Directions. Below are the entries; count the lines in them that contain the word "text" and give only the number.
---------- Data in this exercise
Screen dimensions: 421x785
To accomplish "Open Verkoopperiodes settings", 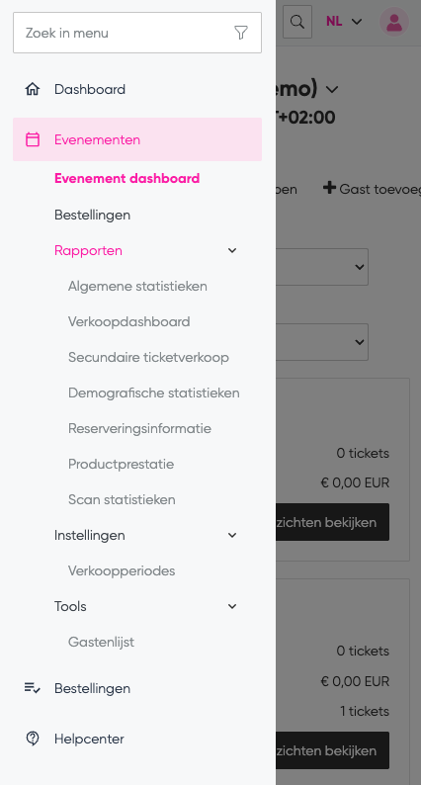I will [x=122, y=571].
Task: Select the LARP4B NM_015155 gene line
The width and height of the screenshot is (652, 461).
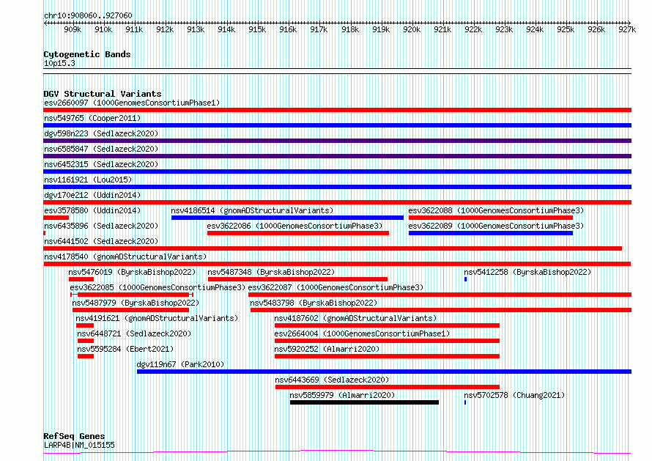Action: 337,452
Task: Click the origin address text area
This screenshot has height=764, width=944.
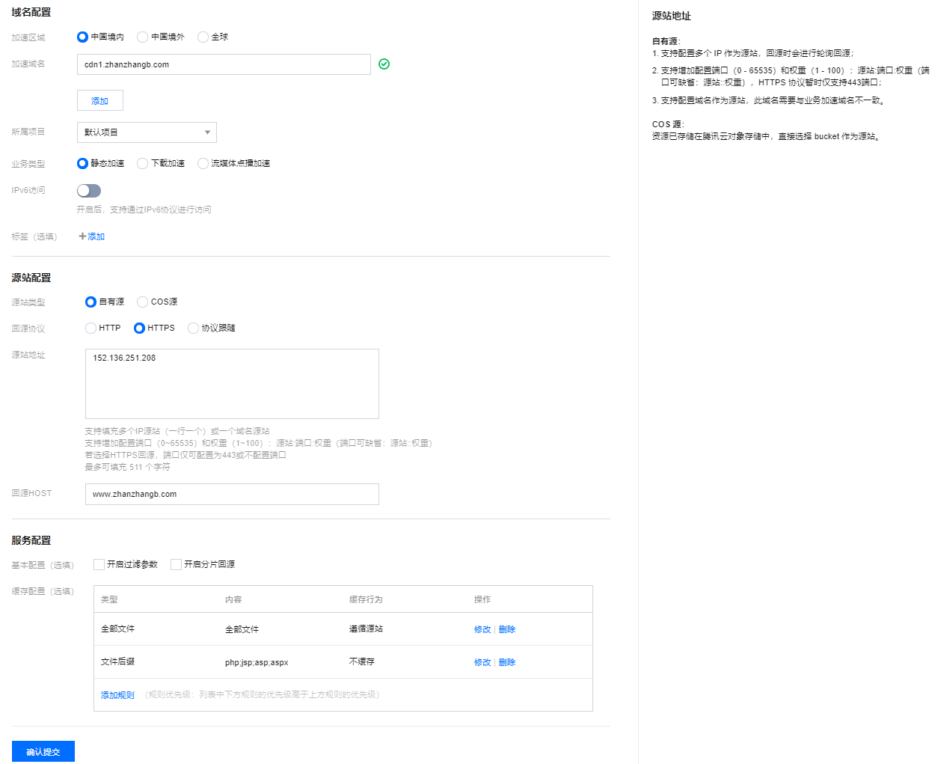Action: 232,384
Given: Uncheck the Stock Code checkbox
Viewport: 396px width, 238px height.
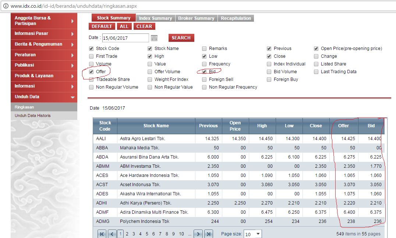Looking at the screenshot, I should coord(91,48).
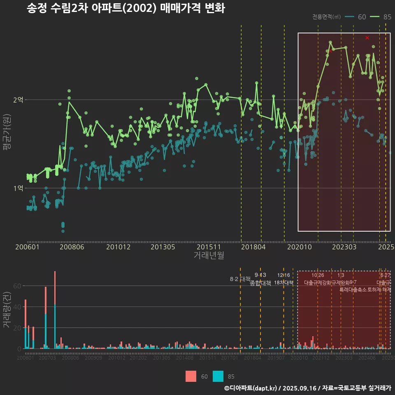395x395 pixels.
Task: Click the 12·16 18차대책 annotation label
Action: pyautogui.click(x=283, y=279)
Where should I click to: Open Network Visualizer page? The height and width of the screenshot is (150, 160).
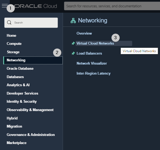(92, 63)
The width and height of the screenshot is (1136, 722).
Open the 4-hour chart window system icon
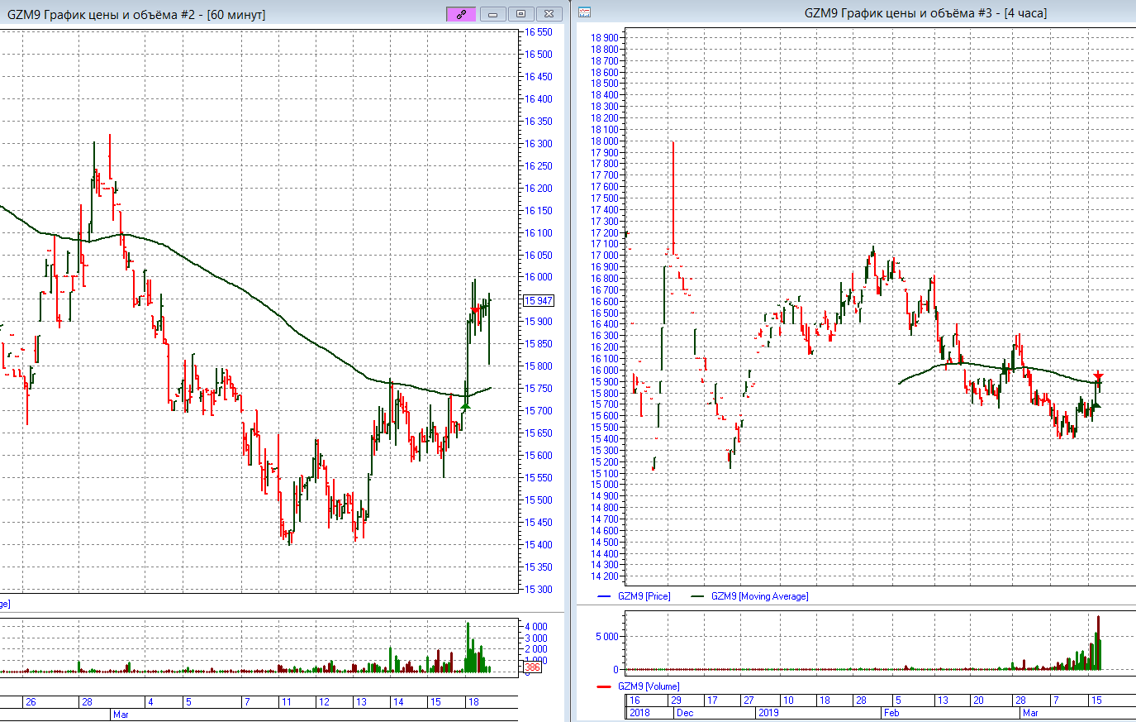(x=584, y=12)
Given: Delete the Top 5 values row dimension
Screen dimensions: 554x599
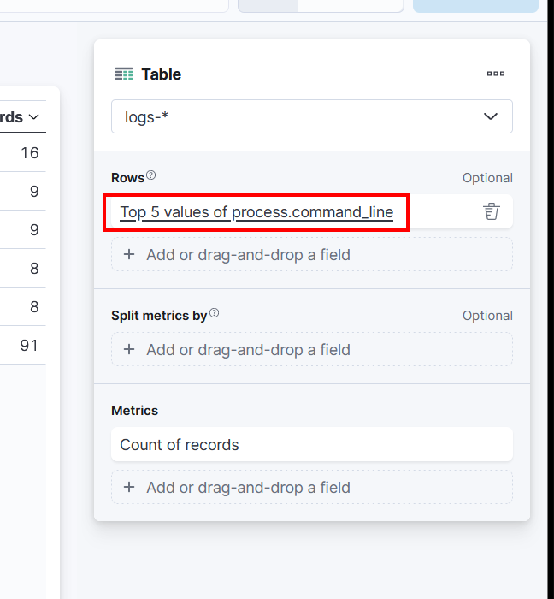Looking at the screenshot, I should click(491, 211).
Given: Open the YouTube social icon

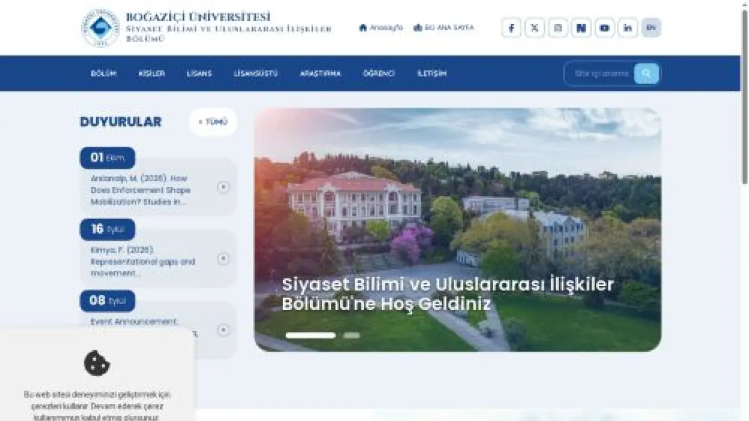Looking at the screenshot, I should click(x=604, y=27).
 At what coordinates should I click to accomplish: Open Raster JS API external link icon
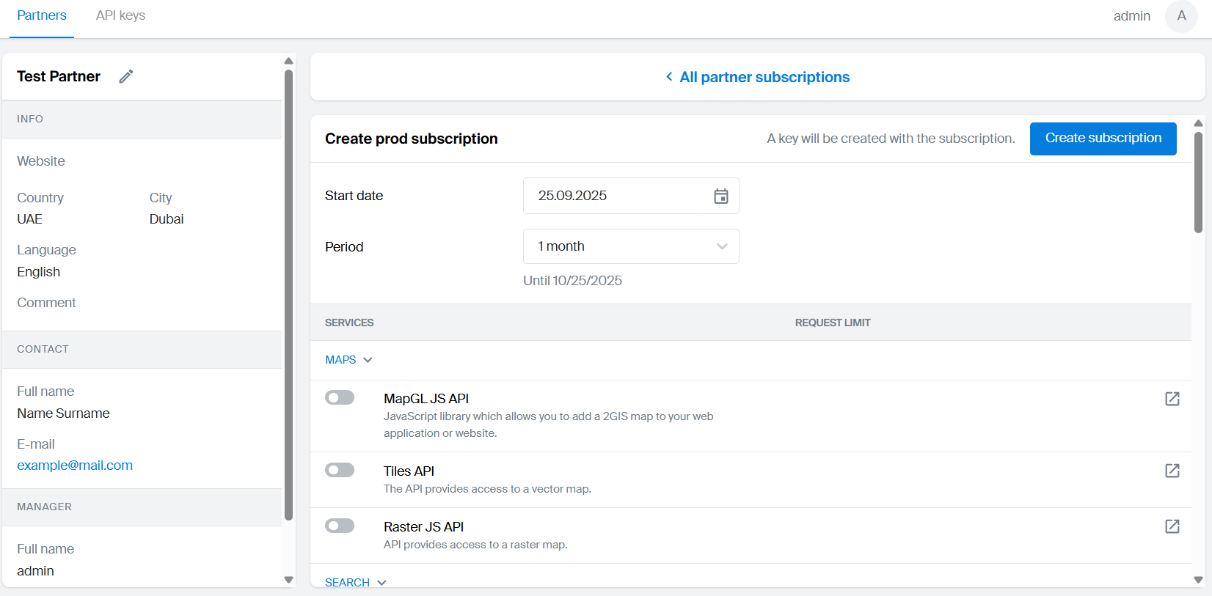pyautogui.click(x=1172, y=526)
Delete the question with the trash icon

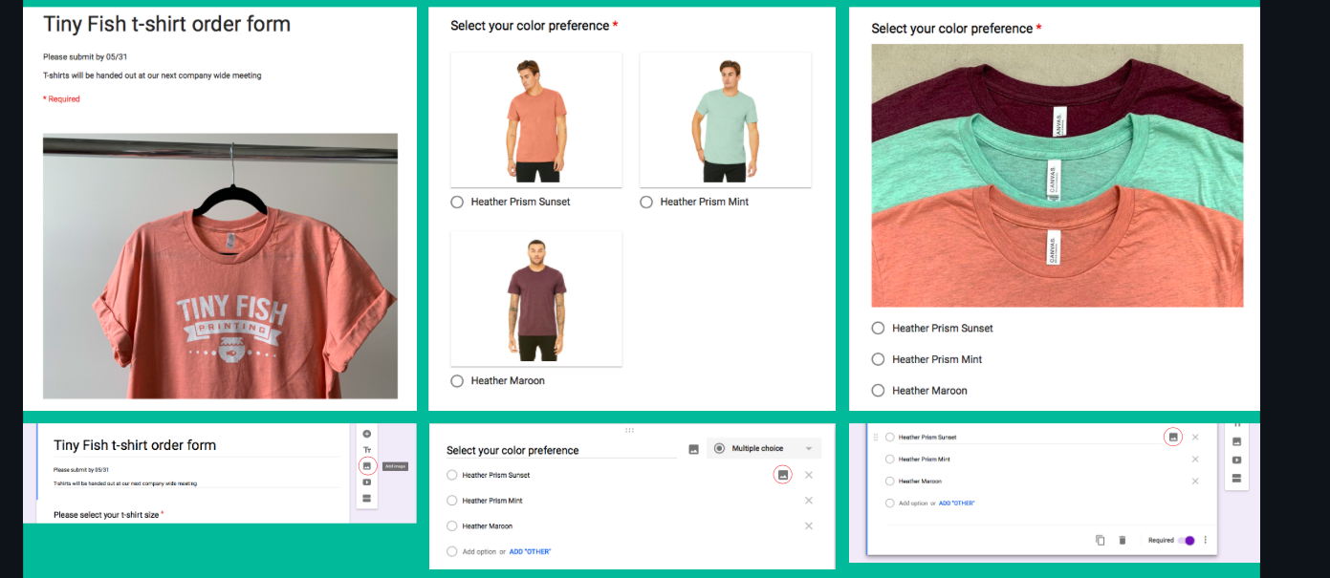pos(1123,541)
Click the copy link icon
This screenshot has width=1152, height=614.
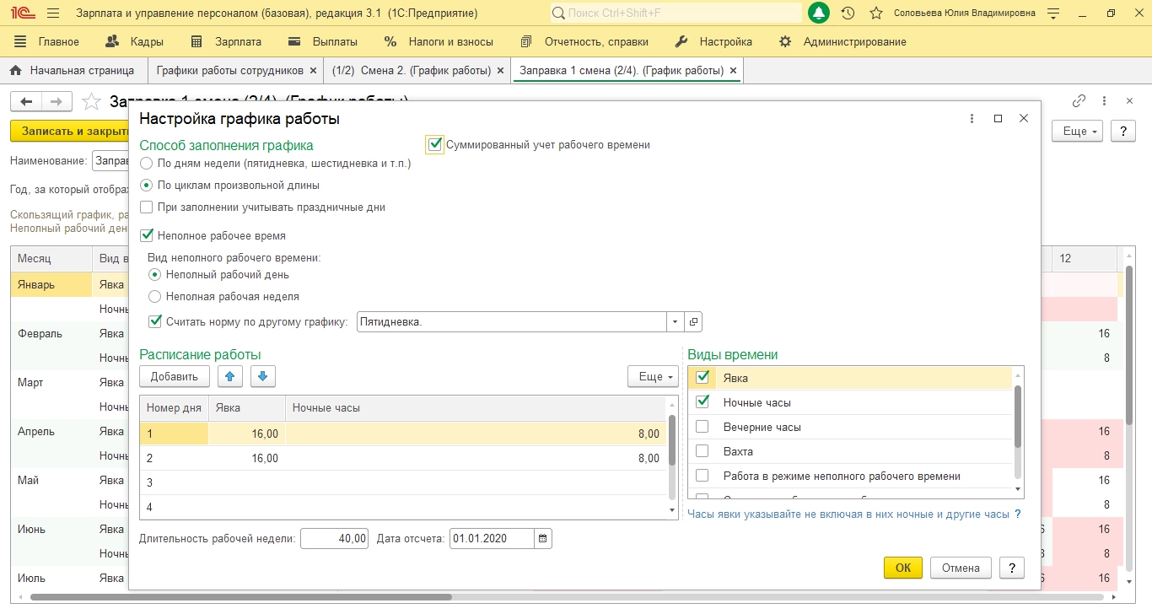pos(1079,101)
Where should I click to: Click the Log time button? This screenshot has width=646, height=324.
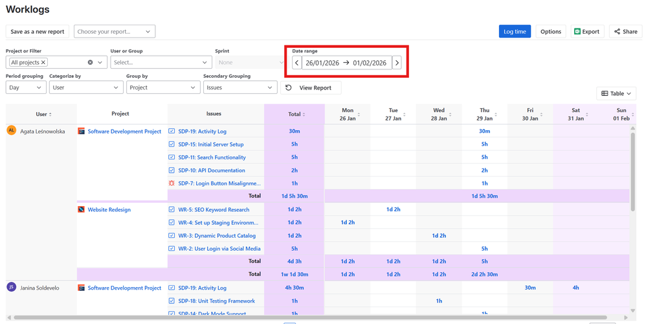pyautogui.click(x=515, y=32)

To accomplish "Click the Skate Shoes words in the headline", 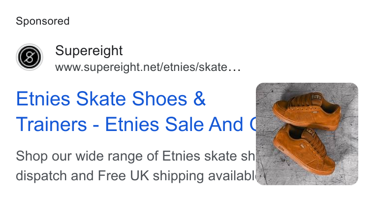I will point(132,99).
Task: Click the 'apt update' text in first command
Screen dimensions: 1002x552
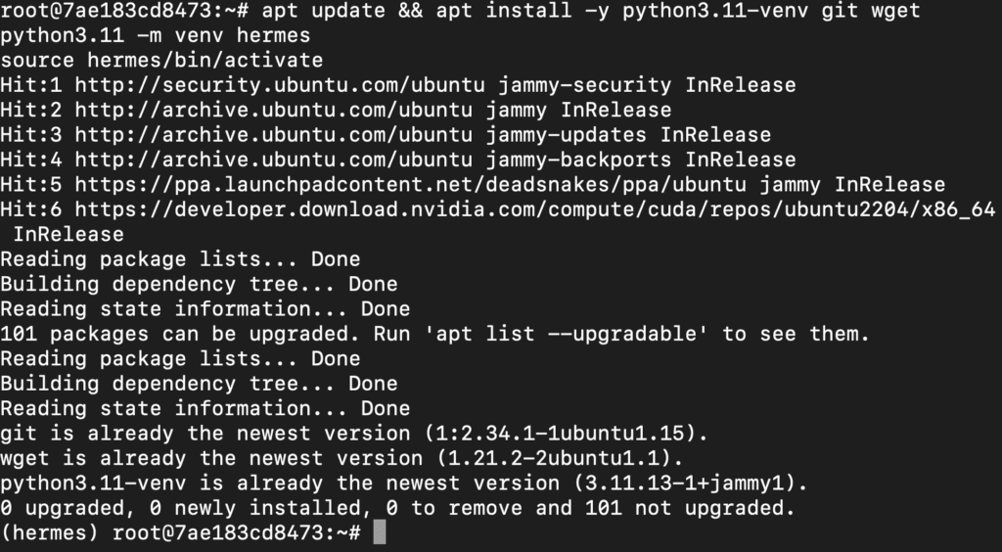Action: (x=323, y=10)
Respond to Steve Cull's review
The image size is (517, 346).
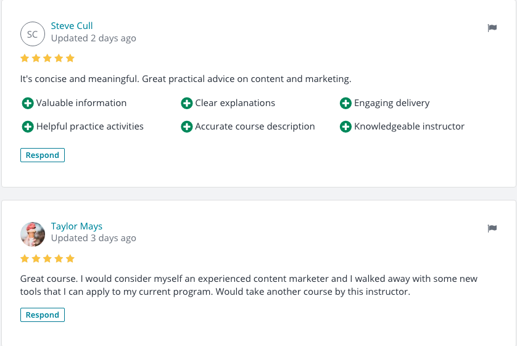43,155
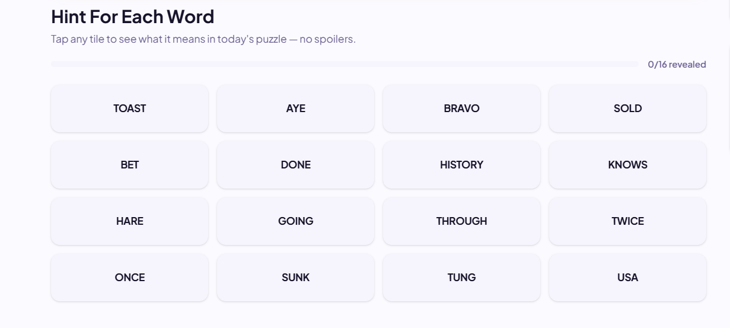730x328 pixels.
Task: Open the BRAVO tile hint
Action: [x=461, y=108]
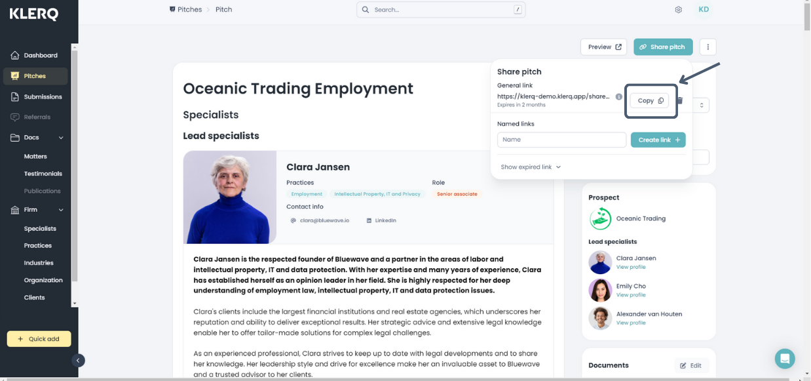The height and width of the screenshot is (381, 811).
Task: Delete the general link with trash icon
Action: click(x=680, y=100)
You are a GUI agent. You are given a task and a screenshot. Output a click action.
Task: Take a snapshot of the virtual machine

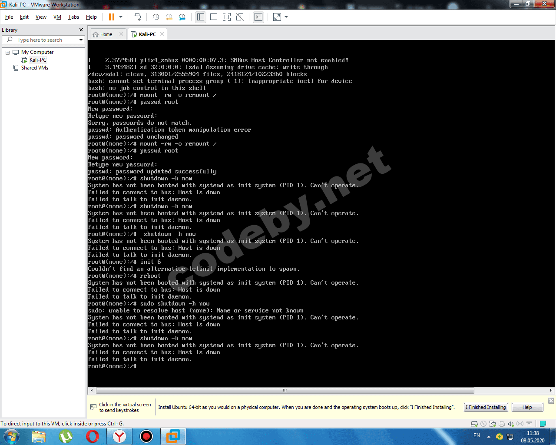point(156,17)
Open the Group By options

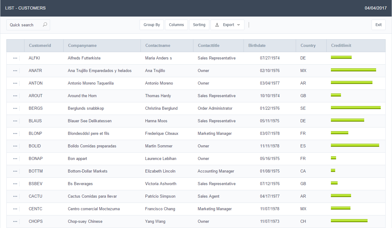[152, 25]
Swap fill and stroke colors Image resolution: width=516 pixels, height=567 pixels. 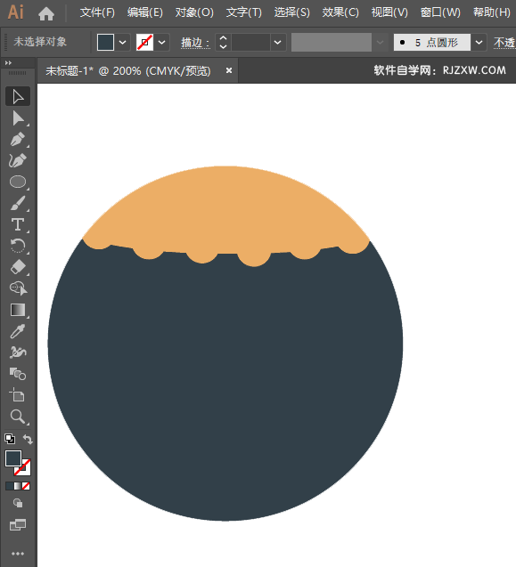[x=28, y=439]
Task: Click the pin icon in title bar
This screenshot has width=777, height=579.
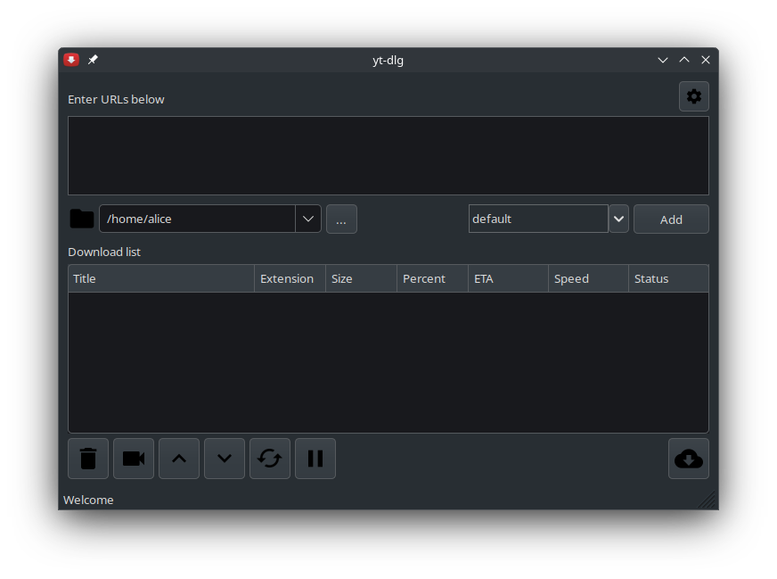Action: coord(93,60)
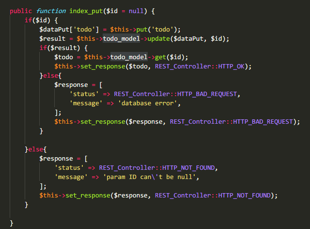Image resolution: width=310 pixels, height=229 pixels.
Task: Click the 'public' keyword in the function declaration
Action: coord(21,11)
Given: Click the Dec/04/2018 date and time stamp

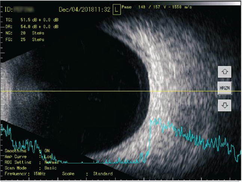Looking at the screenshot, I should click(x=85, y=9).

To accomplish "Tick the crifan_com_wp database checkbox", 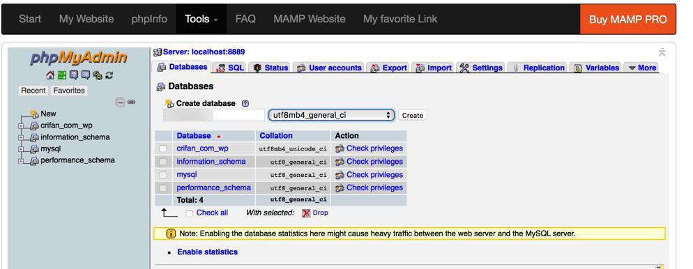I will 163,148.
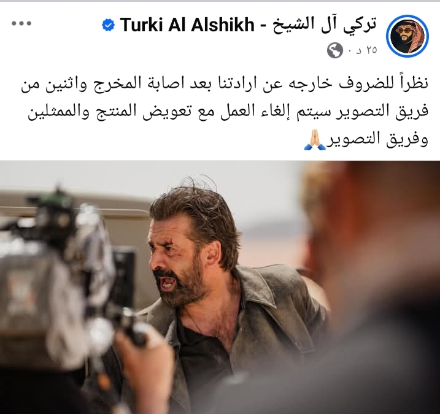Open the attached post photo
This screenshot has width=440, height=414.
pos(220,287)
--------------------
Task solution. 2